** Opening SOURCE EXTRACT block **
Targets and Antibody Formats for Immunotherapy of Neuroblastoma – summary

Introduction
 Chemotherapy isn’t a be all solution for metastatic tumours. Immunotherapy,
alongside chemotherapy, has proven to eradicate such tumours, sometimes
completely.
 Moreover, rigorous chemotherapy can impact adaptive and innate immunity.
 Low tumour mutation burden paired with lesser expression of HLA receptors lead to
an impaired T-cell immune response, as seen in neuroblastoma studies.
 Approved immunotherapeutic approaches:
o 33 US FDA approved antibodies
o 2 vaccines (talimogene laherparepvec and sipuleucel-T)
o 2 cell therapies (axicabtagene ciloleucel and tisagenlecleucel)
 High-risk neuroblastoma cases are treated with chemotherapeutics, surgical
intervention, radiation exposure, stem cell transplantation, and immunotherapy
(monoclonal antibodies).
** Closing SOURCE EXTRACT block **
** Opening EXERCISE DATA block **
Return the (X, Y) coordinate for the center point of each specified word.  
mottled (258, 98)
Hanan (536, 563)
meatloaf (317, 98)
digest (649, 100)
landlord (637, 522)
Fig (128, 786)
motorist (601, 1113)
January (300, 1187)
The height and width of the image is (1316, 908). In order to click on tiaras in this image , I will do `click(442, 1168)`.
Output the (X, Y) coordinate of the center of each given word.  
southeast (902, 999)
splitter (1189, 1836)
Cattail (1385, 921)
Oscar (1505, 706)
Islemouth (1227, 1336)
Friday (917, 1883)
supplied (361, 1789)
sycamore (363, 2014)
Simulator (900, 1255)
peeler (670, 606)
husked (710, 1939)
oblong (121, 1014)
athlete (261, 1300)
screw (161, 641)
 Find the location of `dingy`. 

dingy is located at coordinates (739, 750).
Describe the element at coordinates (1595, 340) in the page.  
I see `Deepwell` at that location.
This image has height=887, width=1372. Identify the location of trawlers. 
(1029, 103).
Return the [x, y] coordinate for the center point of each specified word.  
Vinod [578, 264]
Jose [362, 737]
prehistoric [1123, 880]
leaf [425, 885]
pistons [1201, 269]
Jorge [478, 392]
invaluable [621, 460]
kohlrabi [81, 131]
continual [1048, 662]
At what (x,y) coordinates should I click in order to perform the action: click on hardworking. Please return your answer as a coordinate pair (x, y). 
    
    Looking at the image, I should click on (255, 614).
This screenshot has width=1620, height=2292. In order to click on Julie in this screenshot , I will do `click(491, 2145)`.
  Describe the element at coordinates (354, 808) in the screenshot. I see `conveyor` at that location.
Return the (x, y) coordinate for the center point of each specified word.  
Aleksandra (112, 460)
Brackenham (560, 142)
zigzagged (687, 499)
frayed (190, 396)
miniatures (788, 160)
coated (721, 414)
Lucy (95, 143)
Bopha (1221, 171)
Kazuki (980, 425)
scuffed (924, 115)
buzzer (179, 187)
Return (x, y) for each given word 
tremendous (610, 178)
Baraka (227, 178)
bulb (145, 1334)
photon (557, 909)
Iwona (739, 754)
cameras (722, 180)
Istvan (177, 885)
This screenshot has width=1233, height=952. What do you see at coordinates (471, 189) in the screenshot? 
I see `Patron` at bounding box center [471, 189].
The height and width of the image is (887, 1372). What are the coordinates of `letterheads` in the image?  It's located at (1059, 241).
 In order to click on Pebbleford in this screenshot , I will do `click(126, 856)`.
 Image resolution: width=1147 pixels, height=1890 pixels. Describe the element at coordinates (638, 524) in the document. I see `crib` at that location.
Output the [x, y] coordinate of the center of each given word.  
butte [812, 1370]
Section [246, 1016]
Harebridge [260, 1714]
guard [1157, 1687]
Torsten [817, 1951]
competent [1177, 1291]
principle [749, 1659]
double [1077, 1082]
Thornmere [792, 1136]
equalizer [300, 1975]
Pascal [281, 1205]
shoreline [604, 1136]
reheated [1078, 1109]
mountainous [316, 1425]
** Closing EXERCISE DATA block **
→ QUESTIONS ON THE MATERIAL:
(a) Which two cell therapies does the neuroblastoma immunotherapy summary list among the approved immunotherapeutic approaches?
(b) Write a continuation of the neuroblastoma immunotherapy summary, starting after its final sentence.
The records aren't needed for what comes next.

→ ANSWERS FOR EACH ITEM:
(a) Axicabtagene ciloleucel and tisagenlecleucel.

(b)
 A combination of radiation and immunotherapy (radioimmunotherapy or RIT) using
iodine-131-8H9 has led to a better prognosis in patients with relapsed neuroblastoma
in CNS.
 Similar results were obtained in patients treated with vaccines anti-GD2 and anti-
GD3.
 Neuroblastoma: immunological properties
o Low risk neuroblastoma: display gain in chromosomes. HLA I antigen is
expressed, which helps in T-cell recognition. OMA Syndrome can also be
seen
o Metastatic neuroblastoma: embedded in TME, amongst macrophages that
specifically act against T cells. Downregulation of HLS I antigen is seen in
this case. Immunosuppressive proteins and sugars are produced. Lymphocytes
undergo programmed cell death.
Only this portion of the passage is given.